Why the data foundation matters


None of this works with siloed data. Unified commerce and service data are what make AI useful, reliable and scalable. Retailers need a strong enterprise data foundation so customer, transaction and operational signals can be connected across marketing, commerce, service and fulfillment.


That is why customer data platforms and shared data layers have become so important in the AI era. They help transform disconnected interactions into a usable picture of the customer, giving AI and employees the same core context. They also help retailers personalize responsibly, coordinate actions across channels and improve service quality without relying on guesswork.


Human-centered by design


As service becomes more automated, trust becomes more important. Customers need clarity about when they are interacting with AI, confidence that answers are reliable and easy access to a human when the moment calls for empathy or judgment. Employees need systems that reduce friction, not add another layer of complexity.


That is why the strongest AI-led service strategies are human-centered.
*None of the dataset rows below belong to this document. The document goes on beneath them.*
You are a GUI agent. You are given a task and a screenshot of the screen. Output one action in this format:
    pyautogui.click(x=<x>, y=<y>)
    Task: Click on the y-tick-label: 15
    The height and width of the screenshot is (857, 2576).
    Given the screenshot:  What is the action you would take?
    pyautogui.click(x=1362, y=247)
They focus on usefulness over novelty, continuity over channel silos and measurable outcomes over chatbot hype. Success should be judged by faster resolution, better agent productivity, improved satisfaction, stronger loyalty and lower service effort.


Turning service into a retail differentiator


Publicis Sapient helps retailers make this shift by bringing together strategy, product, experience, engineering and data and AI, along with deep Salesforce expertise, to redesign service end to end. The focus is not on bolting AI onto broken processes. It is on building connected service operations that are more responsive for customers and more effective for employees.


That approach is already showing what is possible. In work with Pandora, Publicis Sapient and Salesforce helped introduce an AI-powered customer service agent connected to service, commerce and order management environments to automate routine queries with real-time updates. The program achieved 60% autonomous case deflection and contributed to a 10% uplift in Net Promoter Score, while freeing specialists to focus on higher-value interactions. Pandora also expanded the model with a personal shopper experience that brought more personalized guidance into digital channels.


That is the real promise of AI-led service in retail. Not a better bot in isolation, but a better operating model: connected, intelligent and always on. One that resolves routine issues quickly, equips human experts to handle what matters most and turns service into an engine for loyalty, efficiency and growth.